Archived from groups: rec.photo.digital (More info?)

Hi folks,

I'm trying to figure out when really the Canon S70 noise reduction starts to
reduce the quality of the photo. I've taken 2 similar pictures, one with (a)
f2.8 - 1/60s and the other one with (b) f8 - 1/6s. The quality of picture
(b) is noticeably less than (a); and I believe this is due to the noise
reduction (see http://home.unet.nl/irisnadine/s70.jpg - taken with tripod!).

Has anybody similar experience with this....?

iris
Anonymous
March 22, 2005 9:37:46 PM

Archived from groups: rec.photo.digital (More info?)

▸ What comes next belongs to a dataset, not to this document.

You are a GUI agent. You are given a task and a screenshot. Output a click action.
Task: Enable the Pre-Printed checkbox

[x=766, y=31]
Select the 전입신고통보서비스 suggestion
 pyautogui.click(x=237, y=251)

Iris Nadine Kartasasmita wrote:
> Hi folks,
>
> I'm trying to figure out when really the Canon S70 noise reduction
> starts to reduce the quality of the photo. I've taken 2 similar
> pictures, one with (a) f2.8 - 1/60s and the other one with (b) f8 -
> 1/6s. The quality of picture (b) is noticeably less than (a); and I
> believe this is due to the noise reduction (see
> http://home.unet.nl/irisnadine/s70.jpg - taken with tripod!).
>
> Has anybody similar experience with this....?
>
> iris

To me, the 1/6s image looks as if either it is out of focus, or your are
seeing the diffraction effects due to the very small aperture. By noise
reduction, do you mean some filtering of the image, or dark frame
subtraction?

David
Anonymous
March 22, 2005 11:09:35 PM

Archived from groups: rec.photo.digital (More info?)

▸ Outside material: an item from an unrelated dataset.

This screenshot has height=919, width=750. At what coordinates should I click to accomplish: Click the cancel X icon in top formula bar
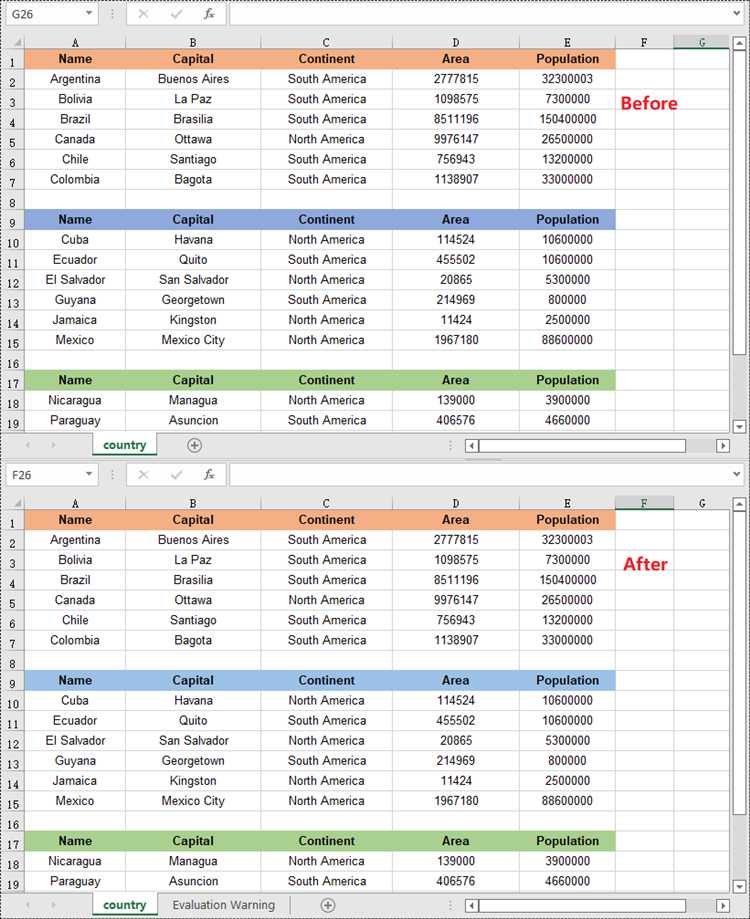[x=143, y=14]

"Iris Nadine Kartasasmita" <iris@unetmail.nl> wrote in message
news:4240564e_1@news3.prserv.net...
> Hi folks,
>
> I'm trying to figure out when really the Canon S70 noise reduction starts
to
> reduce the quality of the photo.

Noise reduction always reduces the quality of the photo. Shoot in raw if you
can and control the amount of noise reduction in post processing.
Related resources
Anonymous
March 23, 2005 11:43:28 PM

Archived from groups: rec.photo.digital (More info?)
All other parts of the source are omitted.